The public, on the other hand, had very different ideas after they say it.

Tosca is an opera about a flawed woman.  Tosca is a deeply jealous woman in love with a painter.  But there’s a chief of police, Scarpia, who is also in love with Tosca.  He’s a real snake, this Scarpia, and one of the most evil characters in opera.  Intrigue, deception and violence are the foundations to this opera.  It’s the quintessential opera: people are either singing about their undying love for one another or they are screaming pure hate at each other.  There is no middle ground.  Nor should there be for Tosca examines violence and brutality on a fundamental level.  Puccini is saying, “This is violence, and, no, it’s not pretty.”

Because of the kinds of stories I write, and the themes I examine, I really like that approach.

But, back to the opera. Scarpia arrests Tosca’s lover and through his machinations lures her to his lair.  In a memorable scene he says he will relent if Tosca will yield her sexual favors.  Tosca sings a heart breaking aria which questions her religious faith. Finally, she’s had enough, and as Scarpia tries to feel her up she grabs a knife and plunges it into his heart

“This is Tosca’s kiss,” she cries.

Scarpia, as one may imagine, is surprised by this unfortunate turn of events.  But Puccini isn’t done with his “tawdry, little shocker.”  He has Tosca stand over the dying Scarpia and sing triumphantly while holding a dripping knife, “Are you choking on your own "Are you choking on your own blood?"blood?”

Lesson learned. Don’t mess around with Tosca.

So she grabs a note Scarpia wrote which will free her lover, she runs to the castle where he is incarcerated, a mock execution is held but it’s not mock after all because Scarpia is finding his revenge from the grave.  Soldiers run onto the parapet to arrest Tosca for murdering Scarpia but she’s had enough and flings herself off the parapet and screams all the way down and splatters her brains out in the street below.

End of sublime love.  End of Tosca.  End of opera.  Boom, curtain closes.

The public loved it.  And why not?  It has intrigue, deception, torture, extortion, blood, rape, murder, suicide, all wrapped around a pretty good love story.  What’s not to like?

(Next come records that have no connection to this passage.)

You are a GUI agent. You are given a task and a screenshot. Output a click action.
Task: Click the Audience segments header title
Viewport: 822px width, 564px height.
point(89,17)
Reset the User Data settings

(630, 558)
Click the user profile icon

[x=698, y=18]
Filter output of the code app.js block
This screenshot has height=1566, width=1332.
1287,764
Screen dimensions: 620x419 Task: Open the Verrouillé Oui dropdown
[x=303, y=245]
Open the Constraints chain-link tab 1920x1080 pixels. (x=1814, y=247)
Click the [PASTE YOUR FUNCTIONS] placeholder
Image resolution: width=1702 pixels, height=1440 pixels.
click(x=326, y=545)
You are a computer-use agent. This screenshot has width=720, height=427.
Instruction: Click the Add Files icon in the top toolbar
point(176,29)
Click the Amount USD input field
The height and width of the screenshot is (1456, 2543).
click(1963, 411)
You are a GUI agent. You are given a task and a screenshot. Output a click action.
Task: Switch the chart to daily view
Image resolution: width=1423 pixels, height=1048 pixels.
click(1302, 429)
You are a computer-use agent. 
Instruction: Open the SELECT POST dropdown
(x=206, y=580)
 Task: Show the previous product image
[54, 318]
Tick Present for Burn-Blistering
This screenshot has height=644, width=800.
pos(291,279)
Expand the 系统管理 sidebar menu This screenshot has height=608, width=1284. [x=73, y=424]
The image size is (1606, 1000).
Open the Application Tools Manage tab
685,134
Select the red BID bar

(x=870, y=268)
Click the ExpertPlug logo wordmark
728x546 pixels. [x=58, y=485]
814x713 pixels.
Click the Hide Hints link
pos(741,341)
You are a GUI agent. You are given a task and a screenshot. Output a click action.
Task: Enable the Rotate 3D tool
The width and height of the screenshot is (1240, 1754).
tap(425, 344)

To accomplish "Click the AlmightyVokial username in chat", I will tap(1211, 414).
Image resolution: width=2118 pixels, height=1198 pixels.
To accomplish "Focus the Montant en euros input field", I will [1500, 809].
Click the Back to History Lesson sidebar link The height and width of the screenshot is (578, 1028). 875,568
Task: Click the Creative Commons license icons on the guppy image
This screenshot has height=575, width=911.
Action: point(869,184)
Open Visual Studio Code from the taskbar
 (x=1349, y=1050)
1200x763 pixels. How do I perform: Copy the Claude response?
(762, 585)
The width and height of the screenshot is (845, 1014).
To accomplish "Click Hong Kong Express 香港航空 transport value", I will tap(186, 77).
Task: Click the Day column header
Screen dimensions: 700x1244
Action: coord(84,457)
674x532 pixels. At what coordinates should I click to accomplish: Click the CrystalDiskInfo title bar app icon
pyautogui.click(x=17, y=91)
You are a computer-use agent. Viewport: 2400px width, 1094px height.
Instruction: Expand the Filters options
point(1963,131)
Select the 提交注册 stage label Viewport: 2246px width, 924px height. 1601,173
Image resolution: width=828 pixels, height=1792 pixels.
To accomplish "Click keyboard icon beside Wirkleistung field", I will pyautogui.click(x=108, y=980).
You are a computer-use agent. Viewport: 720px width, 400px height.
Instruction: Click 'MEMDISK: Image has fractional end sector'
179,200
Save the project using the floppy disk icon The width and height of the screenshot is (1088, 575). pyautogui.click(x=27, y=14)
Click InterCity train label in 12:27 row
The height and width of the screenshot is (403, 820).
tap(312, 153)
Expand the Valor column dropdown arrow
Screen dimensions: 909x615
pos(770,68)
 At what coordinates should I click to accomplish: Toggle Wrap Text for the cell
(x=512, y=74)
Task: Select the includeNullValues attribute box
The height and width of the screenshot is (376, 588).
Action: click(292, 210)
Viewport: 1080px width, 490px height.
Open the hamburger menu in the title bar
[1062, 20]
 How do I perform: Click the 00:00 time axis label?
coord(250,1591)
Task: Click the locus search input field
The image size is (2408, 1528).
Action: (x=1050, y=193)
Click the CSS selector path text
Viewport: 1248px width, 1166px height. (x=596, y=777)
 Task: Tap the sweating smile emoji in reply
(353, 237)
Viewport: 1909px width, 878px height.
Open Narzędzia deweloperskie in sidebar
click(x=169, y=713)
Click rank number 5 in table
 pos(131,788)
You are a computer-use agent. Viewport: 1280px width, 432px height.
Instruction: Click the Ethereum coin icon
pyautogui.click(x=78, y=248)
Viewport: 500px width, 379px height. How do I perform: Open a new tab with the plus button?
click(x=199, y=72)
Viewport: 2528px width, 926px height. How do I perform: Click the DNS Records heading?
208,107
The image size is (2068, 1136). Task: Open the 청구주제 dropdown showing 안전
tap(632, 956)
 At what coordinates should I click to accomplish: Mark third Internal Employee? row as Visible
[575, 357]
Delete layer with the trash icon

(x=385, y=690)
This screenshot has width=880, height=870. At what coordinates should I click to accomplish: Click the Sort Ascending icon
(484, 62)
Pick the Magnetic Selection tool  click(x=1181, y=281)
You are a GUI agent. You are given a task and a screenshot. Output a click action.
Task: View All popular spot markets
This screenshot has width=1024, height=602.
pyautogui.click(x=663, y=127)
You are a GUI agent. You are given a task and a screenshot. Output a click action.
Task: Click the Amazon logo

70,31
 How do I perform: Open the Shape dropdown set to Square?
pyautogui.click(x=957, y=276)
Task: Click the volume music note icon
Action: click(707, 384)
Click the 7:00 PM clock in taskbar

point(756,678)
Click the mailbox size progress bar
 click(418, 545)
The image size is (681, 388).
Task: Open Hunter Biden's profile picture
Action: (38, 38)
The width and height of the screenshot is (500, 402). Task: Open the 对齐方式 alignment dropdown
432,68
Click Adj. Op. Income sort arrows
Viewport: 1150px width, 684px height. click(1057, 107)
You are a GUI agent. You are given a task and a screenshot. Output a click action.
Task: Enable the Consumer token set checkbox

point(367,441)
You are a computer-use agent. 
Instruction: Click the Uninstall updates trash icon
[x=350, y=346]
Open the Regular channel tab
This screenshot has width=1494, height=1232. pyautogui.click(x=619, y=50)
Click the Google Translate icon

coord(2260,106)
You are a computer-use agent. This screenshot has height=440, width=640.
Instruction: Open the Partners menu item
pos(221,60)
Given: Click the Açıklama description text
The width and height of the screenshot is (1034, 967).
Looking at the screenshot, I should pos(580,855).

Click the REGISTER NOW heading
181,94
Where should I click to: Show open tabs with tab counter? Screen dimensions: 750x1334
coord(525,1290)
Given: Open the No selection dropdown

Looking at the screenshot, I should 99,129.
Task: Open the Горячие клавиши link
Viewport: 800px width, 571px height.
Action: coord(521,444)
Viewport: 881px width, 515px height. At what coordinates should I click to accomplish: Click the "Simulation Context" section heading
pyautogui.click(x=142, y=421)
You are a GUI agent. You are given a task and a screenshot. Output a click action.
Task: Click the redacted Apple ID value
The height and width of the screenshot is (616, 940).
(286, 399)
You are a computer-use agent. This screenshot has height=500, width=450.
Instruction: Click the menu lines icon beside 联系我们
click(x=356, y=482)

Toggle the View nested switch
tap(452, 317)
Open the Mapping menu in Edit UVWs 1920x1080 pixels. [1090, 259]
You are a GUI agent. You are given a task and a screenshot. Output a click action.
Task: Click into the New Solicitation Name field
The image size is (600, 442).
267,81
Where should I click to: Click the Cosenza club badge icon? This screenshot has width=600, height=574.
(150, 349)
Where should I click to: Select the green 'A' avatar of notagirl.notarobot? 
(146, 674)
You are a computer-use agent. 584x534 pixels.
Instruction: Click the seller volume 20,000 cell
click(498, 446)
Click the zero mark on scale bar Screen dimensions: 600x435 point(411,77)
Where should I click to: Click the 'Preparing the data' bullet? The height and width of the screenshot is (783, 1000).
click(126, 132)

Tosca has a bit of a funny past with its productions as well.  In one of them the director told the soldiers on the parapet, “Just react and take your cue from Tosca.”  So when Tosca leaps to her death they all fall in line and jump after her!  The audience liked that, too, though it was unexpected.  In another production a trampoline was hidden behind the wall so the actress wouldn’t hurt herself when she jumped. So the soldiers rush onto the stage, Tosca bids farewell and jumps…she hits the trampoline and bounces back into sight!  Pretty funny, and one of the little behind the scenes stories that make this opera so delightful.

I really like this opera a lot. If you like blood and violence and torture and sexual perversion, you’ll love Tosca, too.  Give it a peek.

8 Replies to ““This is Tosca’s Kiss!””

  1. I always appreciated Tosca for the way it so artistically propelled these human dark forces right into the very belly of the audience members! Of COURSE they loved it! They loved the Christians and the lions fighting each other, didn’t they?

    1. I loved your piece so much that I read it to my husband, who is opera-savvy. He’d like to add that his favorite opera is “Le compte Ory.” He also relates that he’s fond of that brief period of comedic French operas in particular. (He really enjoyed your synopsis and anecdotes, by the way.)